Tuesday, May 14, 2013

Learning to trust the healer


Do you ever have those times when your struggling to believe what God has said is true?

We can know things intellectually but until they get to our heart, they make little impact on our lives. Sometimes the hurt is so much that all the wisdom in the world can’t seem to make sense of it. When we know that God is sovereign, we know He loves us and is trustworthy, but those truths clash with what we see around us and the lies whispered to us.

My pastor always says that times of rest are when you need to be on alert the most. Your either in a trial, coming out of one, or about to go in one.

Lately I have definitely felt the truth of that statement. Never before have I been more aware of the spiritual battle raging on around us in our world. It seems so crazy that one day you can be so in love with Jesus and thanking Him for trials in your life, and the next day asking, “Why, Lord?” The next day all thoughts of sanctification fly out the window, as you grow bitter and angry and resentful at God for not acting as you think He should have.

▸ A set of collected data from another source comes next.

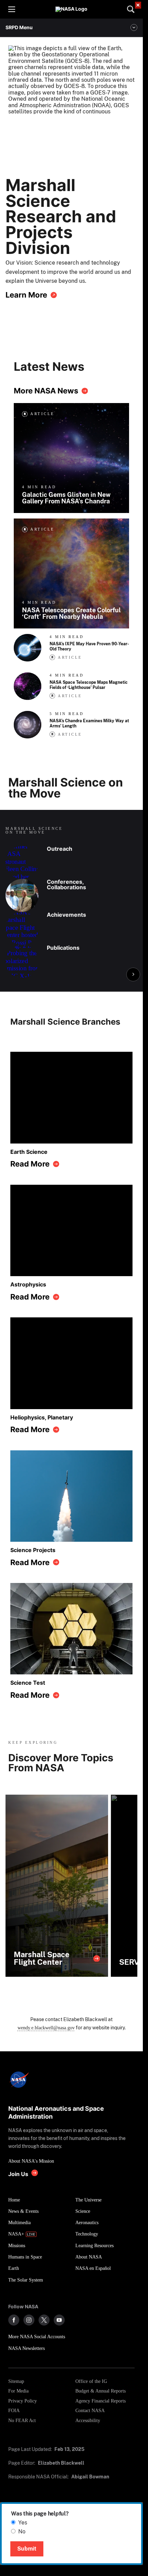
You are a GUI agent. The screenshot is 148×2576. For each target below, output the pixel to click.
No (21, 2531)
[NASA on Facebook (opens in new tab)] (13, 2320)
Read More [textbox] (30, 1164)
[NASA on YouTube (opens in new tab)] (59, 2320)
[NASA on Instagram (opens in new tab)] (28, 2320)
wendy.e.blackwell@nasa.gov (46, 2027)
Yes (22, 2522)
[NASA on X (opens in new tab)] (44, 2320)
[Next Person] (133, 974)
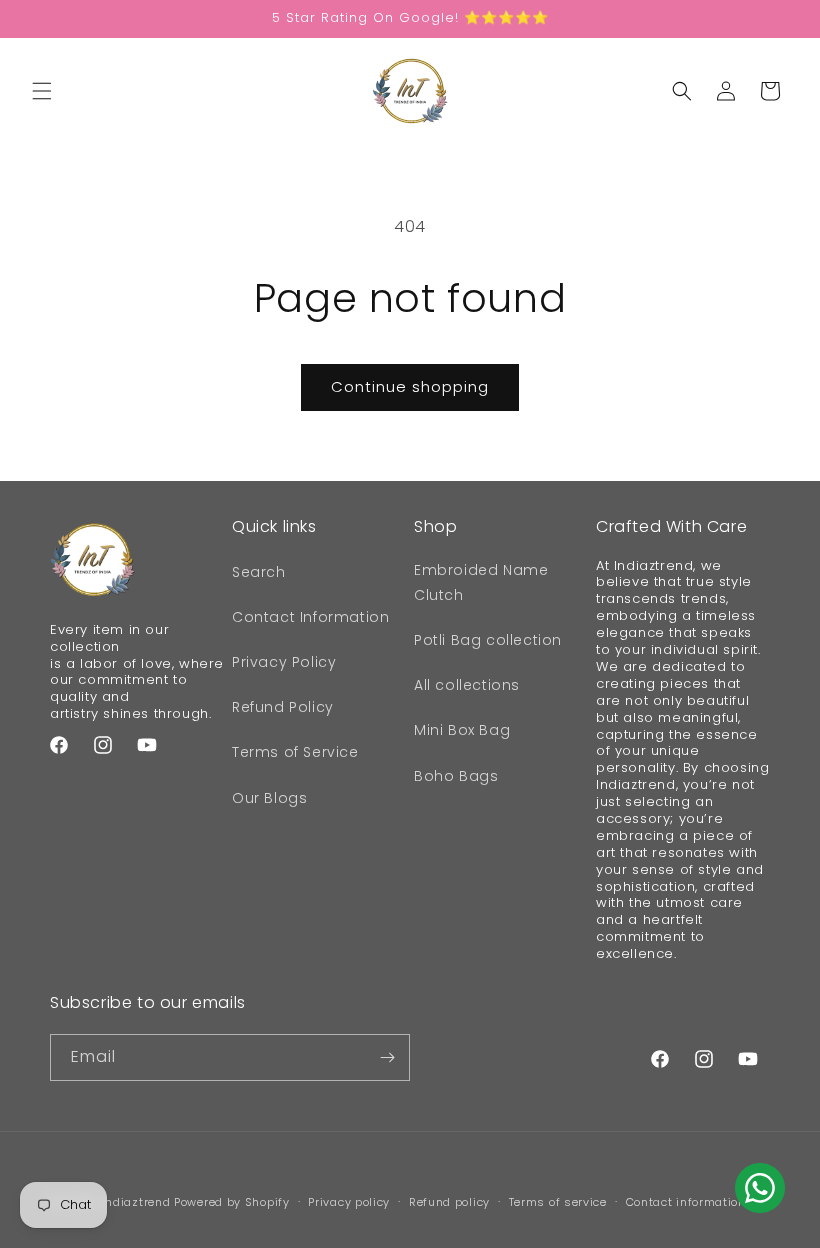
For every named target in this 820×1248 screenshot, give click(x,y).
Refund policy (449, 1202)
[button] (42, 91)
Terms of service (558, 1202)
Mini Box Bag (462, 730)
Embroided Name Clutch (481, 582)
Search (259, 572)
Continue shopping (410, 386)
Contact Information (310, 617)
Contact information (686, 1202)
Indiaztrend (136, 1202)
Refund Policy (283, 707)
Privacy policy (349, 1202)
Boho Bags (456, 776)
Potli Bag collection (488, 640)
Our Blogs (269, 798)
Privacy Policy (284, 662)
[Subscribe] (387, 1057)
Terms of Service (295, 752)
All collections (467, 685)
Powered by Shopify (232, 1202)
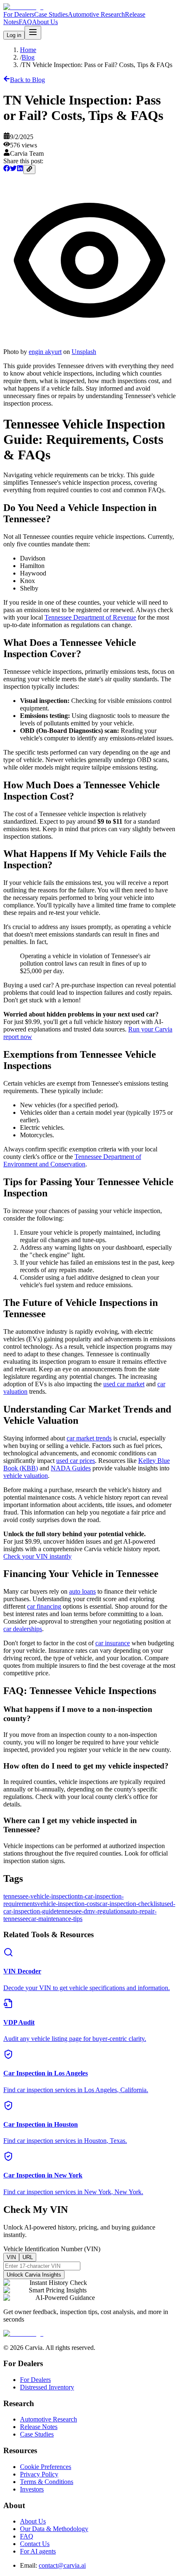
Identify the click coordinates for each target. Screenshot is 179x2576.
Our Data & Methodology (54, 2528)
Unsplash (84, 351)
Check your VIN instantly (37, 1556)
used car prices (75, 1460)
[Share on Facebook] (6, 169)
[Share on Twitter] (13, 169)
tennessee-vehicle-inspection (40, 1896)
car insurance (112, 1643)
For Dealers (18, 14)
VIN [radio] (11, 2257)
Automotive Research (96, 14)
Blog (28, 57)
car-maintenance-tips (55, 1918)
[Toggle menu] (33, 33)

But I think Jesus understands.

I think He understands the angry, tearful accusations I throw at Him when all logic goes out the window and I’m just feeling hurt.
When doubts creep in and I wonder, “Can I trust You? How do I know that what You promise is true when it doesn’t feel like it? When I cant see it?”

He understands. He knows the words are only coming from a deep hurt and so He wraps His arms around me until the hurt is muffled by love. Until all that’s left is grace.

There is no one on this earth that I can go to when I’m hurting, that will one hundred percent understand.
No one but Jesus. Jesus who always responds perfectly. He is the one who always knows what to say or what not to say.

It seems like the people that you are closest to are the ones that have been there with you through the good times and the bad times. The friendships that aren’t superficial, the ones that are real. It seems like the deepest relationships are with people who have seen you at your worst, your lowest, your most hurt and still love you anyway. That’s Jesus.

We have been through A LOT together.

My relationship with Jesus is real and deep and gory. After all we have been through together I know He will never leave my side. Our relationship is messy and beautiful and painful and wonderful. I wouldn’t trade it for the world. Without the deep hurt, the hard questions, I wouldn’t know the deep love that far surpasses any doubts I may have.

After all, faith isn't really faith unless its tested. The most valuable faith is the one that's been tested and tried.

The times when it’s just me and Him and I’m arguing, questioning, wrestling, struggling are the times when I feel Him pull me closest. So even though I sometimes may complain and want those times to end, I need those times. Because during those times, a real deep intimate true relationship is forming. A solid foundation on which I can stand and look back and remember His faithfulness.
Instead of Jesus saving me from a particular hurt, I would rather Him hold my hand and stay by my side. 

To hear Him say, "Instead of protecting you from that hurt, I would rather love you through it." 

Sometimes all we can do is trust the healer, even when it still hurts.